Тайная дверь в маршрутизаторах Calix: кто уже получил root

Серьёзная уязвимость в устаревших сетевых устройствах Calix позволяет выполнить удалённый код с правами root без необходимости авторизации. Проблема затрагивает устройства, больше не поддерживаемые производителем, и может использоваться злоумышленниками для полного захвата контроля над системой. Уязвимость обнаружена на TCP-порту 6998, который используется устаревшей реализацией протокола CWMP (TR-069) для удалённого управления.

Корень проблемы — в отсутствии корректной фильтрации пользовательского ввода в сервисе CWMP. Злоумышленник может передать вредоносную команду, используя синтаксис обратных кавычек или подстановку вида $(), что приведёт к выполнению произвольной системной команды на устройстве. Согласно результатам технического анализа, даже простая команда вроде $(id) возвращает uid=0, что указывает на исполнение кода от имени суперпользователя.

Исследование провёл независимый исследователь в сотрудничестве с SSD Secure Disclosure. Он подчеркнул, что эксплойт крайне прост и не требует ввода логина или пароля. Атака может быть реализована с соседнего узла в сети путём отправки одного специально составленного пакета на порт 6998.

В список затронутых устройств входят Calix 812Gv2, 813Gv2, 813Gv2-2, а также оборудование 5VT Series, выпускавшееся под брендом Calix сторонними производителями.
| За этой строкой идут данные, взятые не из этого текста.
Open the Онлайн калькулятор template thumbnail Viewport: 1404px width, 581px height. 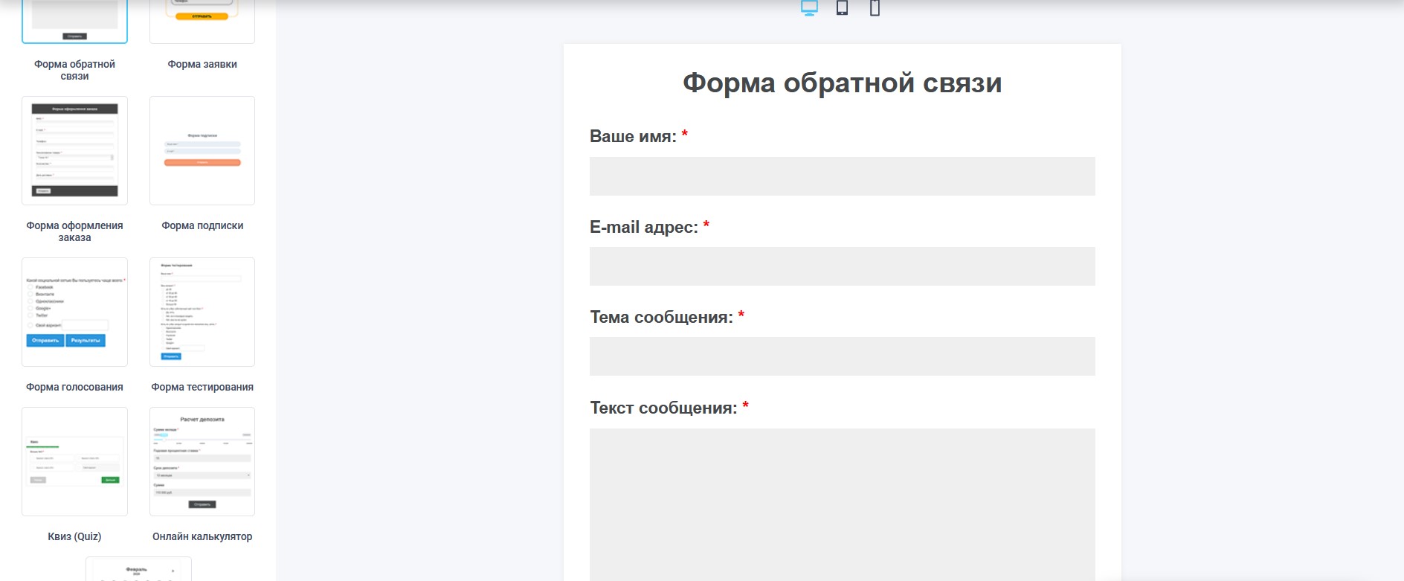(x=202, y=461)
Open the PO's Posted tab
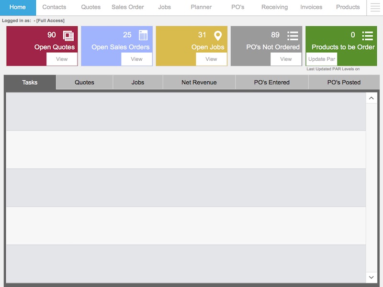 [344, 82]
Конкретный перечень ребрендированных устройств не обнародован. Важно отметить, что новая линейка Gigacenter уязвимости не подвержена — используемый в ней CWMP-сервис не доступен локально.

Компания Calix подтвердила, что проблема затрагивает исключительно снятые с поддержки модели. В официальном комментарии представители заявили о завершении анализа и пообещали выпустить рекомендации по немедленной изоляции уязвимых систем. В числе предлагаемых мер — отключение устройств, прослушивающих порт 6998, изоляция сетевого сегмента, а при наличии обновлений — установка прошивки. Однако из-за прекращения поддержки многие модели, вероятно, не получат исправлений вообще.

Во время сканирования сети исследователи заметили, что устройства на порту 6998 открывают сессию с приглашением вида cwmp.0001>, что указывает на наличие интерфейса взаимодействия с сервисом CWMP. Отсутствие аутентификации делает уязвимость особенно опасной: она может быть использована для движения по сети, кражи данных или установки постоянного бэкдора.

Специалисты по информационной безопасности предупреждают о рисках, связанных с эксплуатацией устаревшего IoT-оборудования. Представитель SecureNet, Джейн Смит, отметила, что подобные устройства часто остаются незамеченными в IT-инфраструктуре, создавая незакрытые входы для злоумышленников. Рекомендуется провести аудит сетей, выполнить сканирование на наличие открытого порта 6998, изолировать устаревшие устройства и отслеживать аномалии в их работе.

На момент публикации Calix не уточнил, когда именно будет выпущено официальное уведомление. Пока оно не опубликовано, единственным способом защититься остаётся ручная изоляция и замена уязвимого оборудования.